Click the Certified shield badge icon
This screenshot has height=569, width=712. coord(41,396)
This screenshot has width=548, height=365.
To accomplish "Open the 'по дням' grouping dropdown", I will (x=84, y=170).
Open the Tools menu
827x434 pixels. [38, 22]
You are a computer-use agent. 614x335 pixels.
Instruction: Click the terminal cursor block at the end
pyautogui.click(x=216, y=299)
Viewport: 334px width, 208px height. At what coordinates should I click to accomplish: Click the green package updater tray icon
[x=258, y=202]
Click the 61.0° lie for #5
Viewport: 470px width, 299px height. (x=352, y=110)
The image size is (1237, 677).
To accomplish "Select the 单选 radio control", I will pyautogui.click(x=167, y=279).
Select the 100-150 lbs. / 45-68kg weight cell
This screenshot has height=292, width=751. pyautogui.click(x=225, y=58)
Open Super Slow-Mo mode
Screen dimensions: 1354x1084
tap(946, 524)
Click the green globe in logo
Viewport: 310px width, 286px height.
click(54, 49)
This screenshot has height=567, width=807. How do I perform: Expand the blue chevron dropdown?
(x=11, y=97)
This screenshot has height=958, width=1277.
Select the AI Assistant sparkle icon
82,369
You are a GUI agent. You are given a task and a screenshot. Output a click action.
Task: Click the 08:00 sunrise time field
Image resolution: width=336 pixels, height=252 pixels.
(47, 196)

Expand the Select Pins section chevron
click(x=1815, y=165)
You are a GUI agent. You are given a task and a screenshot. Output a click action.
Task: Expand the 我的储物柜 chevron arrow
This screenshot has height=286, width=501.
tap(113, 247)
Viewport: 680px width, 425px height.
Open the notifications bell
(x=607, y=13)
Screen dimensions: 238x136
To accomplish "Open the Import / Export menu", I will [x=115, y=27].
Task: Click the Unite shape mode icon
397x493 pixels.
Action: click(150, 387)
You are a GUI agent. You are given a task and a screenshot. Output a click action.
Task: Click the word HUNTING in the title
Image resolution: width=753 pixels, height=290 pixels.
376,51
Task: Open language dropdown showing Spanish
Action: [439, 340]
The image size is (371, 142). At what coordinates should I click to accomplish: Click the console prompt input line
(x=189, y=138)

GIVEN TASK
Edit the records above by changing every occurrence of "GUI agent" to "desktop agent", and keep everything else the same.

IN RESPONSE
Click the Certified shield badge icon
This screenshot has height=569, width=712. coord(41,396)
This screenshot has width=548, height=365.
To accomplish "Open the 'по дням' grouping dropdown", I will (x=84, y=170).
Open the Tools menu
827x434 pixels. [38, 22]
You are a computer-use agent. 614x335 pixels.
Instruction: Click the terminal cursor block at the end
pyautogui.click(x=216, y=299)
Viewport: 334px width, 208px height. At what coordinates should I click to accomplish: Click the green package updater tray icon
[x=258, y=202]
Click the 61.0° lie for #5
Viewport: 470px width, 299px height. (x=352, y=110)
The image size is (1237, 677).
To accomplish "Select the 单选 radio control", I will pyautogui.click(x=167, y=279).
Select the 100-150 lbs. / 45-68kg weight cell
This screenshot has height=292, width=751. pyautogui.click(x=225, y=58)
Open Super Slow-Mo mode
Screen dimensions: 1354x1084
tap(946, 524)
Click the green globe in logo
Viewport: 310px width, 286px height.
click(54, 49)
This screenshot has height=567, width=807. How do I perform: Expand the blue chevron dropdown?
(x=11, y=97)
This screenshot has height=958, width=1277.
Select the AI Assistant sparkle icon
82,369
You are a desktop agent. You are given a task and a screenshot. Output a click action.
Task: Click the 08:00 sunrise time field
Image resolution: width=336 pixels, height=252 pixels.
(47, 196)

Expand the Select Pins section chevron
click(x=1815, y=165)
You are a desktop agent. You are given a task and a screenshot. Output a click action.
Task: Expand the 我的储物柜 chevron arrow
This screenshot has height=286, width=501.
tap(113, 247)
Viewport: 680px width, 425px height.
Open the notifications bell
(x=607, y=13)
Screen dimensions: 238x136
To accomplish "Open the Import / Export menu", I will [x=115, y=27].
Task: Click the Unite shape mode icon
397x493 pixels.
Action: click(150, 387)
You are a desktop agent. You are given a task and a screenshot. Output a click action.
Task: Click the word HUNTING in the title
Image resolution: width=753 pixels, height=290 pixels.
376,51
Task: Open language dropdown showing Spanish
Action: [439, 340]
The image size is (371, 142). At what coordinates should I click to accomplish: Click the console prompt input line
(x=189, y=138)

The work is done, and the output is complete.